Dr Lewis: I do indeed. I have not studied the subject, but I strongly suspect that there are people in prison today who would be in mental hospitals, not prison, if there were more facilities for in-patient admission to those hospitals.
As I said at the outset, I am not medically qualified to comment on these things, but I want to make an observation about what is sometimes called “depression”, as it has increasingly made an impression on me as I have become acquainted with people who have suffered from it. There is a closer relationship between the physical state of the body – the chemical state of the body, in particular – and the state of mind of an individual than is commonly recognised.
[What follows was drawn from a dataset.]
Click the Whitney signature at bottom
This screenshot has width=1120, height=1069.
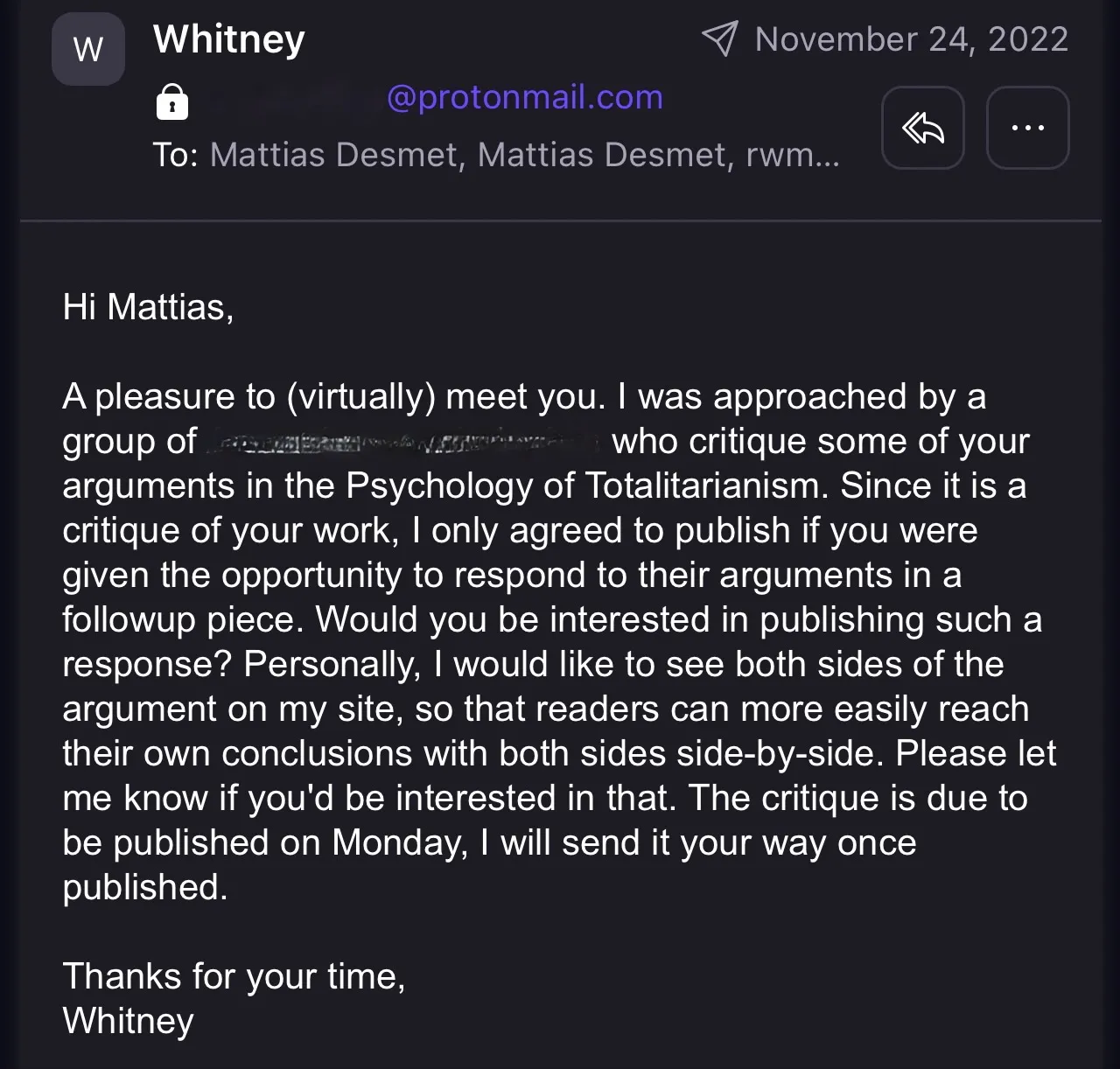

It is unfortunate that the word "depression" is used in two entirely different senses. It is used in the purely psychological or subjective sense, when someone says, "I am feeling down", "I am feeling upset", "I am feeling unhappy", "I am feeling extremely unhappy" or, "I am feeling depressed". Hearing that said in isolation always inspires the reaction: "Ah, well, if you look at it this way…”, “Cheer up!”, “Get your act together”, or “Show an effort of will – you can snap out of it". That is one category of depression, and the word "depression" is commonly used in that sense. For that reason, clinical depression is underrated because it shares the same descriptive term.
When people suffer from what I referred to earlier as potentially suicidal, clinical depression, it can often have an entirely physical cause. My mind goes back to the histories that I used to read about secret agents in enemy territory who were captured and deprived of sleep night after night in order to break them down. The strongest and most courageous people would inevitably crack if they were deprived of sleep for a sufficient period of time.
Much of what passes for clinical depression today is actually caused by shock or trauma, or something that has upset the chemical balance of someone's constitution and destroyed his ability to sleep soundly so that he is in a state of mental decline. All the talking, counselling and cognitive therapy in the world will not do anything to help unless the chemical problem can be addressed. It is unfortunate that these two very different categories of "depression" are lumped together by a common terminology.
Finally, I want to talk about mixed-sex wards. In February 1999, I initiated a debate on this topic, in which I paid tribute to a group of women users led by Cath Collins and based at the Maudsley hospital. Even then, the women were campaigning for new local units that would ensure that people of opposite sexes in a vulnerable mental condition were not put together on wards in circumstances of intimate closeness and sharing facilities.
I recently heard that the women's continuing struggle over a certain unit that concerned them has been successful. That is progress of a sort, but I want the Minister to assure us that there will be no concealment of the figures that show which trusts have succeeded in doing away with mixed-sex wards in psychiatric units, and which trusts persist in trying to keep them going because they believe that it is normal for men and women to mix even in extreme circumstances.
In preparing for the debate, I had a quick look on the internet at newspaper cuttings about sexual assaults, including rapes, that have taken place in mixed-sex wards, and there are too many cuttings, even from the last year or two, for me to run them off my computer database conveniently.
I ask the Minister two questions. First, does he accept in principle that there should be separate therapeutic environments for the treatment of people with very different types of mental illness in in-patient units? Secondly, will he guarantee that, when inquiries are made into which trusts and health authorities have succeeded – and which have not – in abolishing mixed-sex wards in psychiatric units, the data will be forthcoming?